A Century of Radical Ordinariness
Vienna is a city that solved its housing problem a hundred years ago and never stopped. In 1919, reeling from the collapse of the Habsburg Empire and a catastrophic housing shortage, the newly elected Social Democratic city government began levying progressive taxes on luxury goods and using the proceeds to build community buildings — Gemeindebauten — for the working class. The ambition was not merely functional but political: to demonstrate that the state could provide beautiful, healthy, well-situated homes, and that doing so was the foundation of a dignified urban life.

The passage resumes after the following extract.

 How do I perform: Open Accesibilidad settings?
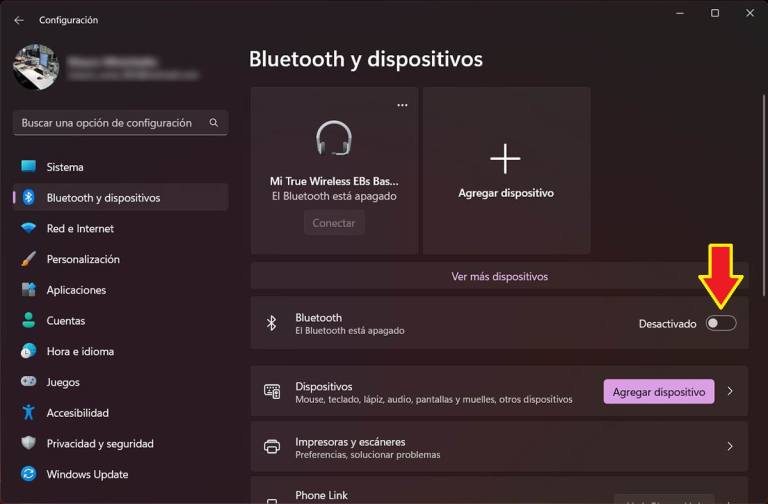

That conviction has never entirely left office. Vienna has never sold off its municipal housing stock — a distinction it shares with almost no other major European city. Today, roughly a third of the city’s two million residents live in directly municipally owned housing, and a further third live in ‘limited-profit’ housing subsidised and regulated by the city. Together, more than 60% of Viennese households are shielded from the full force of the private rental market. Average rents in the social sector run around 700 euros for a large one-bedroom apartment — extraordinary by the standards of any comparable western capital.
This matters for reasons that go well beyond real estate. Stable, affordable tenure creates the social infrastructure for long-term urban investment: residents who expect to stay in a building for decades are more likely to support and maintain it. Mixed-income integration — Vienna has built social housing in every one of its 23 districts — reduces the spatial segregation that makes so many cities harder and more expensive to govern. And crucially, for the present moment, it means that the city owns or controls enough of the built environment to use housing as a direct lever of climate policy. That is an opportunity that most cities, which long ago sold or gave away their public estate, no longer have.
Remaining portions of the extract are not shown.